Sagripanti è uscito dai vertici di Manas e cerca di alimentare questa iniziativa perché è convinto che unire più brand complementari tra di loro offra alcuni vantaggi fondamentali, a partire dall’opportunità di incrociare il management su più fronti. «Abbiamo concentrato nella holding tutti i ruoli manageriali più importanti e facciamo in modo di creare sinergie tra i vari marchi su vari aspetti, tra cui produzione, acquisti, marketing e comunicazione», spiega il numero uno di Ihm.

Un altro beneficio del far confluire più aziende sotto un’unica supervisione è la possibilità di accedere a più mercati contemporaneamente. «In alcuni Paesi entriamo con un marchio del lusso, in certi con un altro. In Cina, per esempio, siamo andati con Les Tropeziennes e poi abbiamo firmato una joint venture con Alberto Fermani».

I risultati, fino a questo momento, sembrano dare ragione all’intuizione dell’ex ad di Manas. Alberto Fermani chiuderà il 2014 con 8 milioni di fatturato. Les Tropeziennes si attesterà intorno a un milione e Kallisté sui 9. «Il fatturato consolidato si aggirerà sui 18 milioni: per essere una startup nata lo scorso anno siamo soddisfatti», afferma Sagripanti. «Nel 2015 puntiamo a ricavi simili ma con un margine superiore ai 2 milioni di mol di quest’anno. E nel 2016 vorremmo superare quota 20 milioni, rafforzandoci su mercati in cui siamo già forti, come quello nordamericano e quello giapponese, ed espandendoci in Cina».

Anche dal punto di vista del lavoro, l’operazione Italian Holding Moda finora è stata in attivo perché il gruppo, che al momento conta un centinaio di occupati, ha salvato circa il 70% dei dipendenti di Alberto Fermani e di Kallisté e si è impegnata, in base agli accordi sindacali, ad attingere dal restante 30% attualmente in cassa integrazione e mobilità per eventuali nuove assunzioni. «È probabile che senza Ihm molte delle persone che lavorano con noi oggi sarebbero senza un impiego», dice il presidente. «E calcolando le 500 paia di scarpe prodotte ogni giorno da Alberto Fermani e le 300 di Kallisté, il gruppo genera anche un certo indotto di lavorazioni e di forniture di materiali.
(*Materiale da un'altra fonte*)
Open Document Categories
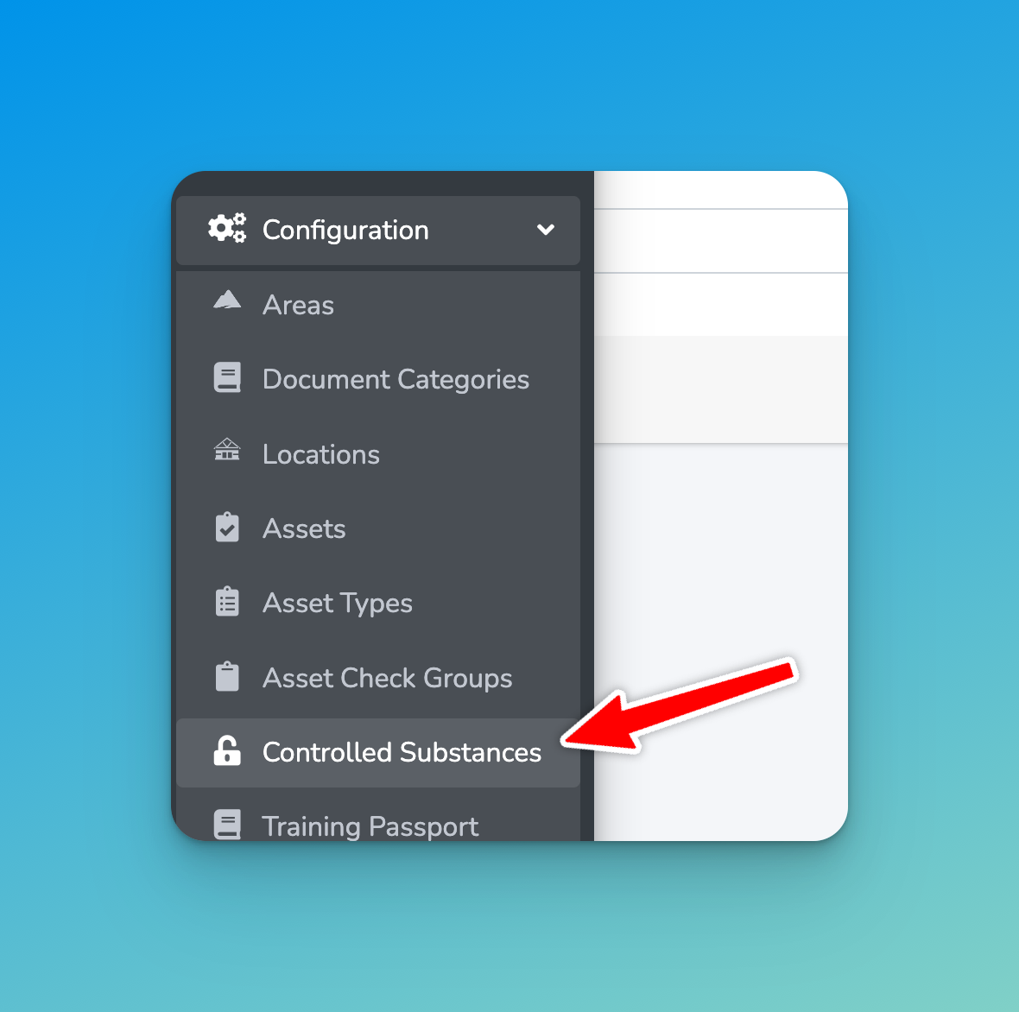1019x1012 pixels. click(x=377, y=380)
Sarà anche un bicchiere d’acqua in mezzo all’oceano ma almeno possiamo affermare che la nostra parte la facciamo».

I piani industriali di Sagripanti prevedono un 2015 dedicato quasi esclusivamente alla ristrutturazione e al rilancio dell’azienda veneta appena acquisita. Ma già a metà del prossimo anno riprenderà l’opera di scouting per aggiungere al portafoglio un marchio di scarpe da uomo e uno di borse. In prospettiva futura, ci sarebbe anche una quotazione in borsa. «Con un po’ di ambizione, ci piacerebbe arrivare a un fatturato che ci permetta di fare un salto di qualità negli investimenti legandoci a un fondo di private equity e, più in generale, a importanti partner finanziari. A quel punto, lo step successivo sarebbe lo sbarco in borsa».
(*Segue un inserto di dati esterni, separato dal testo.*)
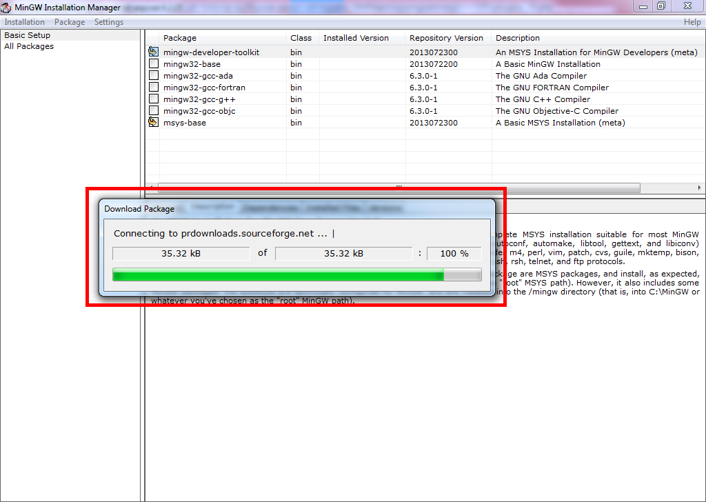Click the mingw-developer-toolkit package marked icon
The height and width of the screenshot is (502, 706).
tap(153, 52)
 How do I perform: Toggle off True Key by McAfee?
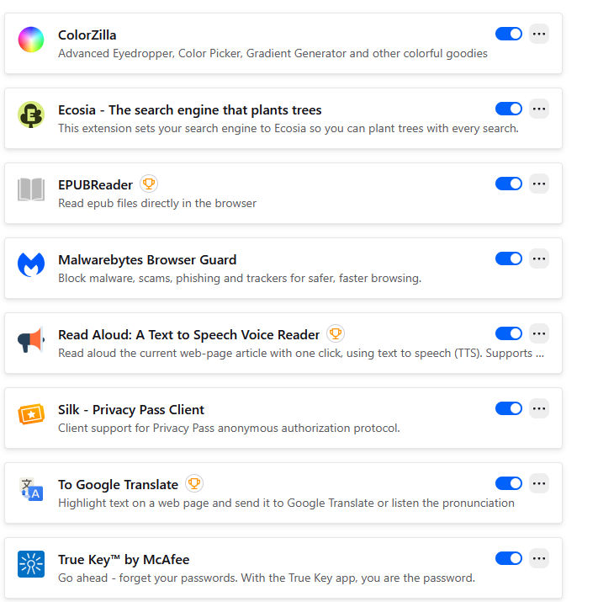pyautogui.click(x=509, y=558)
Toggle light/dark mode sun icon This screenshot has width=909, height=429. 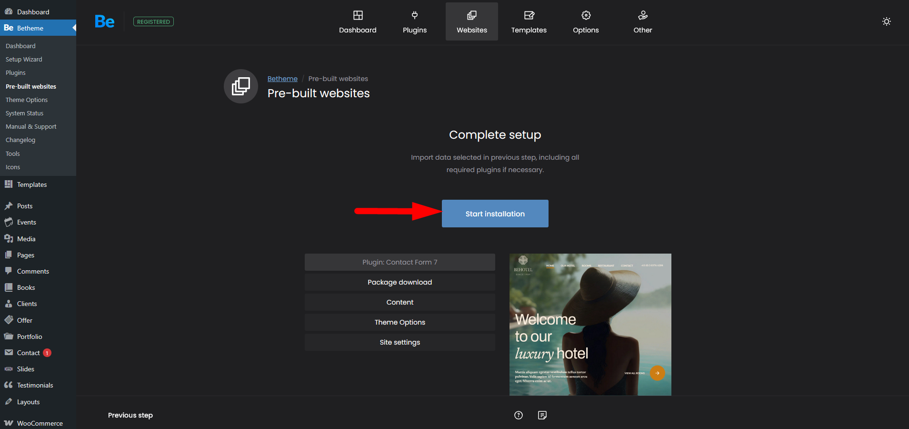886,21
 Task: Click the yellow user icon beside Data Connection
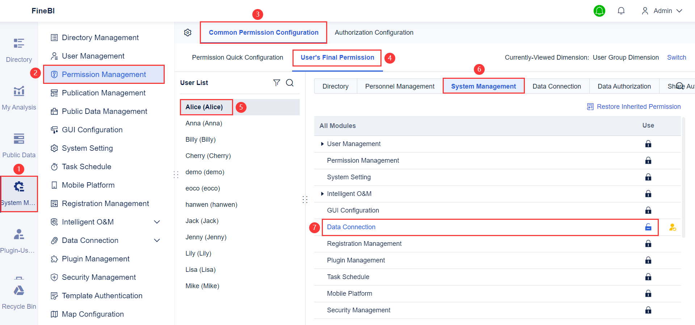click(x=673, y=227)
Secondo il suo ideatore, il progetto ha le carte in regola per funzionare perché si fonda su alcuni elementi di innovazione da non sottovalutare. «A

differenza di altre realtà, noi abbiamo deciso di lavorare in maniera molto verticale: chi dirige deve seguire tutto da cima a fondo. Mi è capitato, per esempio, che il giorno prima discutessi con l’ad di una grande banca e il giorno dopo andassi a controlare l’ultimo spruzzo di un paio di scarpe nello stabilimento di Alberto Fermani a Petriolo. Noi italiani dovremmo recuperare questa dimensione: essere meno imborghesiti e avere più le mani in pasta».

Che sia nato un nuovo modello per le Pmi della moda in Italia? «Non ho la presunzione di fare scuola», risponde Sagripanti. «Noi stessi, in termini di struttura, ci siamo ispirati a Lvmh, il colosso mondiale del lusso. Credo però che alcuni aspetti di un esperimento come quello di Italian Holding Moda possano essere replicati: servono coraggio, capacità di investimento e tante idee».